Work to be completed — Each line from the one holding "The width and" through the end of the records should be returned exactly, while pictures are skipped.

Records for this exercise —

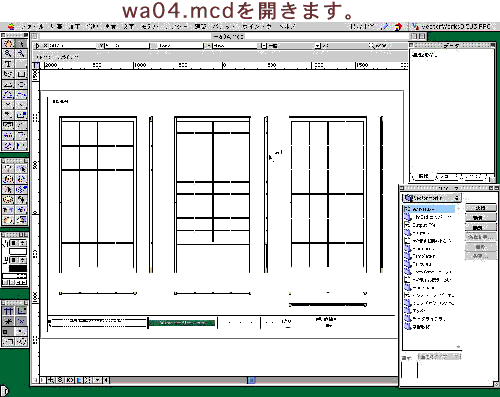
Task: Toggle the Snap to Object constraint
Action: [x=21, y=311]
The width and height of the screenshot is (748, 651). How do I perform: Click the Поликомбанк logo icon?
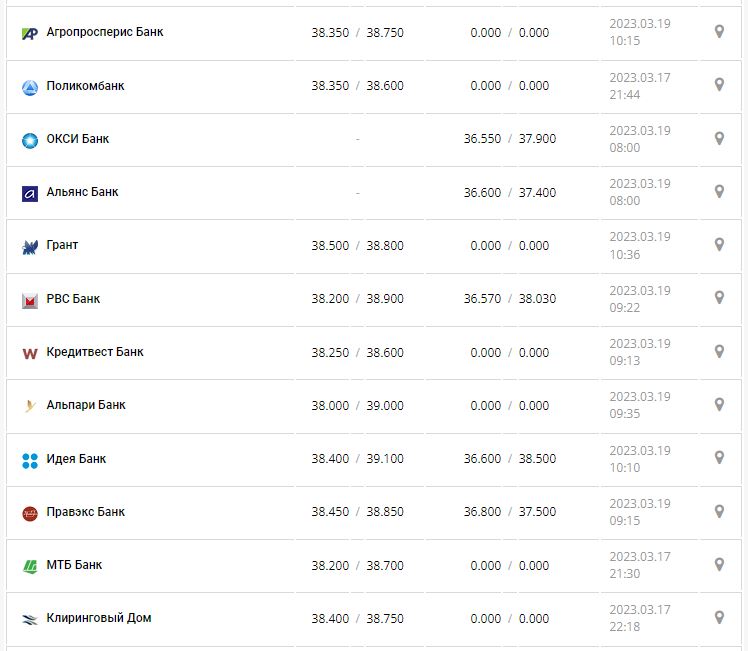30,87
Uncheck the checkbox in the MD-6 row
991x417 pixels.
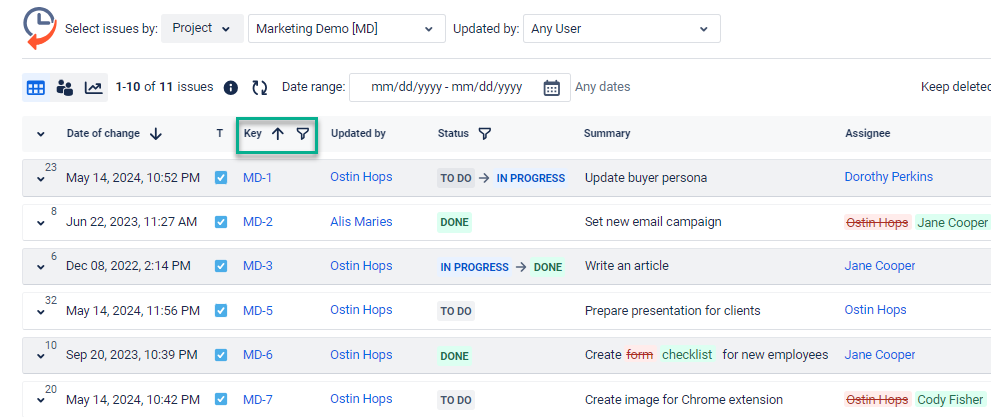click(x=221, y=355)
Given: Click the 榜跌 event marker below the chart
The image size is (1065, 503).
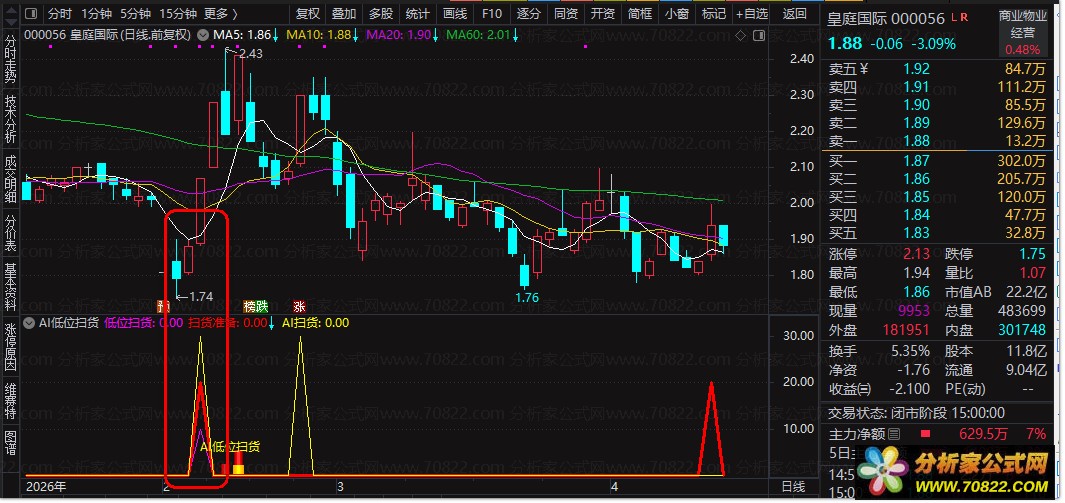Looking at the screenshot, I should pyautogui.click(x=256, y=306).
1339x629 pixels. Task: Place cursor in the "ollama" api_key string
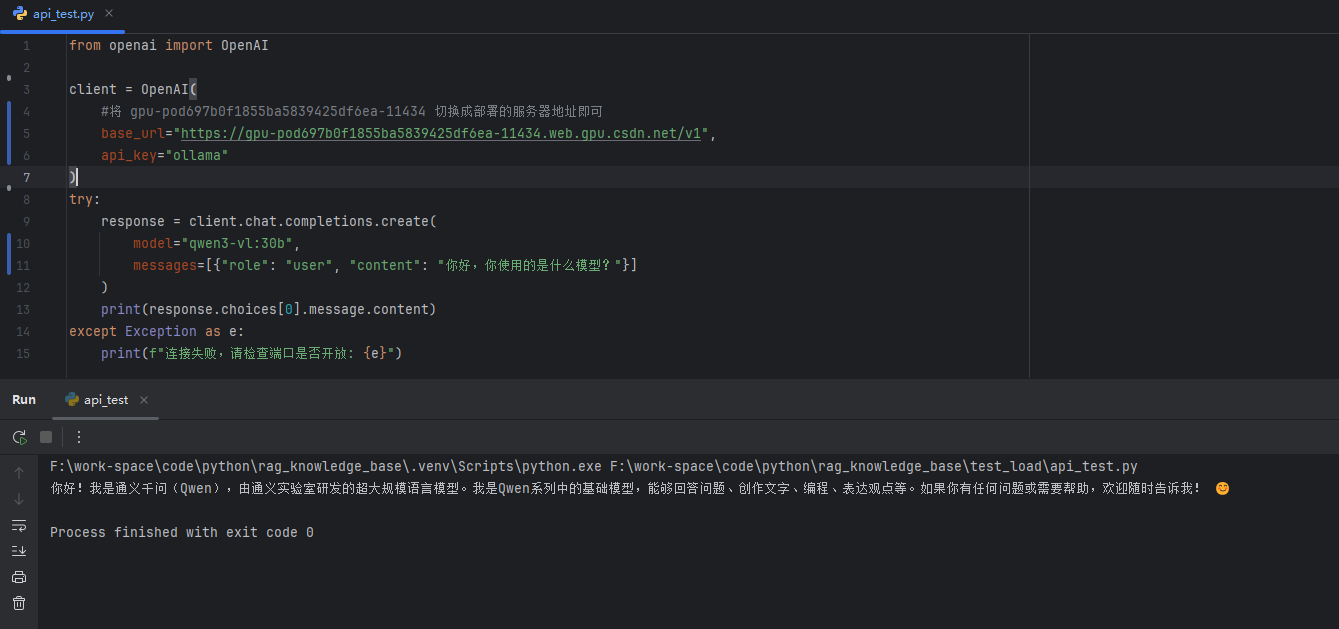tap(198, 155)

Result for this exercise —
The width and height of the screenshot is (748, 651). How do I perform: Click the Поликомбанк logo icon?
30,87
Uncheck the checkbox in the MD-6 row
991x417 pixels.
click(x=221, y=355)
Given: Click the 榜跌 event marker below the chart
The image size is (1065, 503).
Looking at the screenshot, I should pyautogui.click(x=256, y=306).
1339x629 pixels. Task: Place cursor in the "ollama" api_key string
tap(198, 155)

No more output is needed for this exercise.